***** Listed records
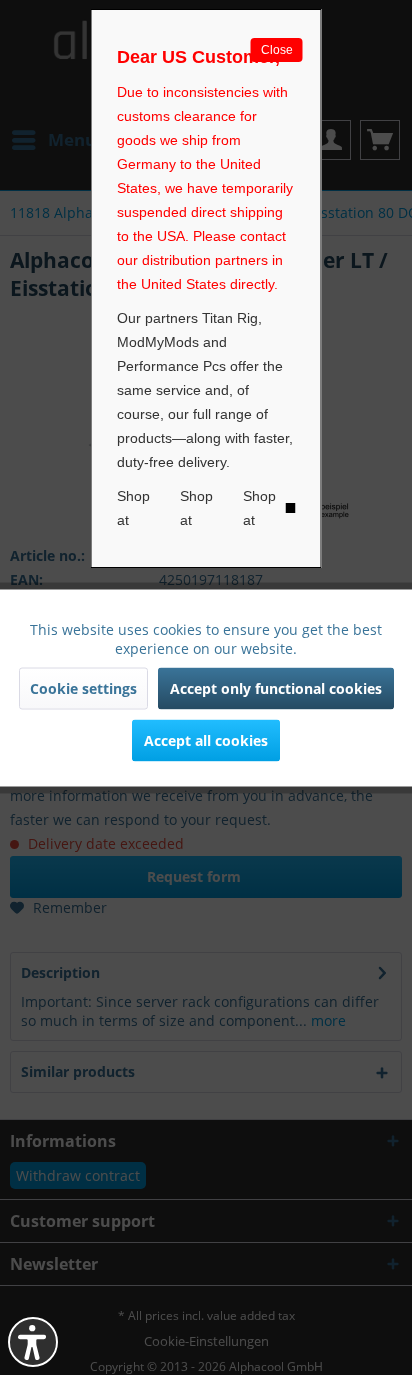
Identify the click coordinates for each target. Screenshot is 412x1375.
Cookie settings (83, 687)
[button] (33, 1342)
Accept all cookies (206, 739)
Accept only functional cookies (276, 687)
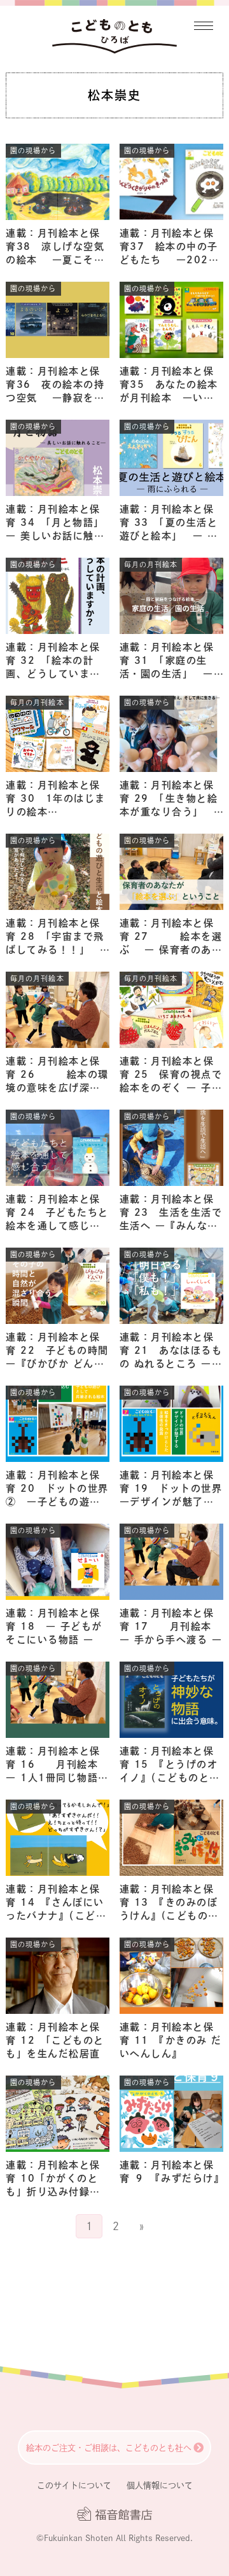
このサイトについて (74, 2485)
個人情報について (160, 2485)
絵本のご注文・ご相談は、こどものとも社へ (108, 2448)
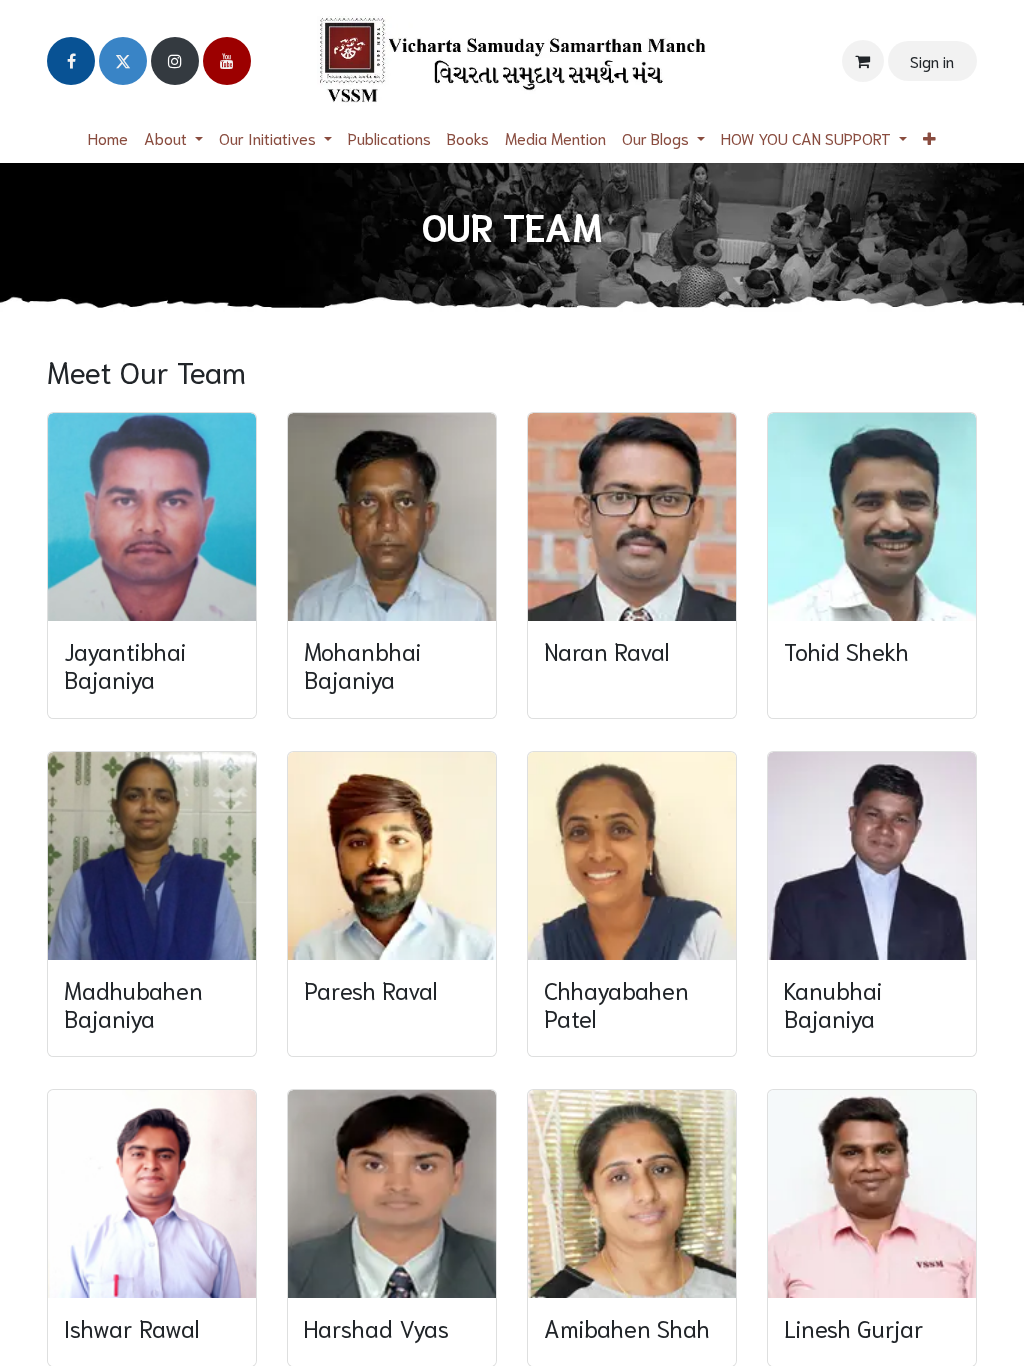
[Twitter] (123, 61)
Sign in (932, 60)
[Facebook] (71, 61)
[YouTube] (227, 61)
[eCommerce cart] (863, 61)
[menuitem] (108, 138)
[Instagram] (175, 61)
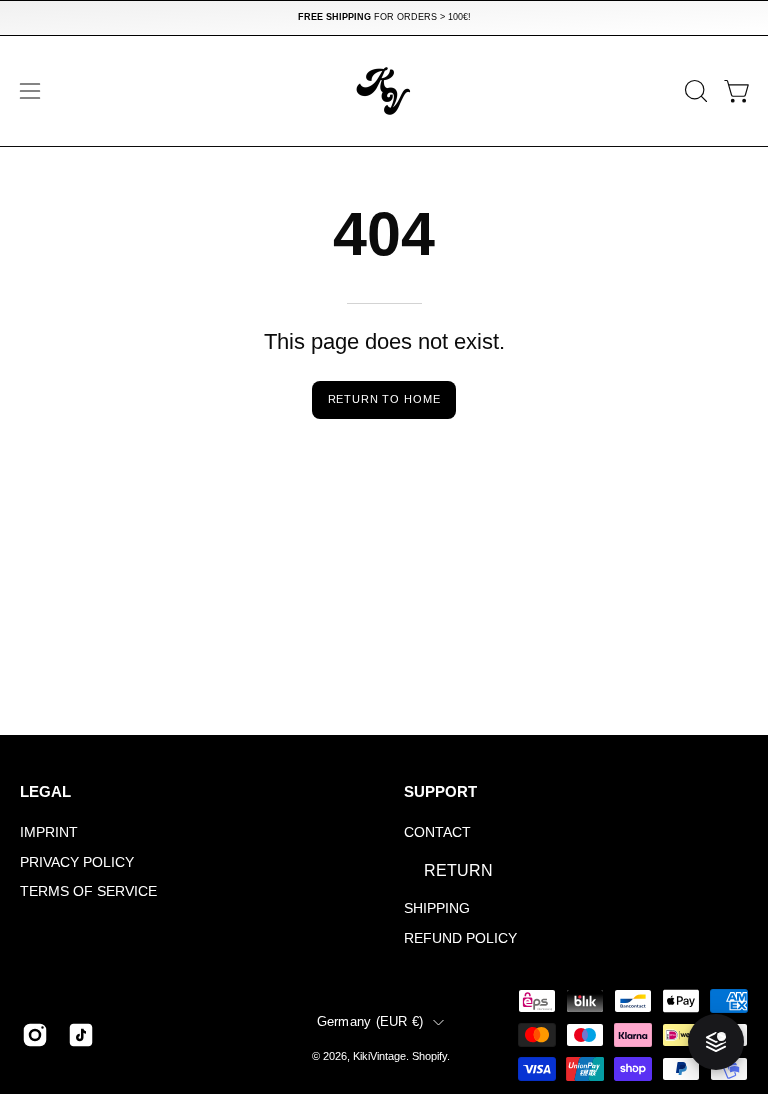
**********
• **Description of the task**
Only an exact copy of the lines from the one with "[button] (33, 1342)" through the last line of the data above is wanted, and no pictures.

• **Task solution**
[button] (33, 1342)
Accept all cookies (206, 739)
Accept only functional cookies (276, 687)
このサイトについて (74, 2485)
個人情報について (160, 2485)
絵本のご注文・ご相談は、こどものとも社へ (108, 2448)
[Twitter] (123, 61)
Sign in (932, 60)
[Facebook] (71, 61)
[YouTube] (227, 61)
[eCommerce cart] (863, 61)
[menuitem] (108, 138)
[Instagram] (175, 61)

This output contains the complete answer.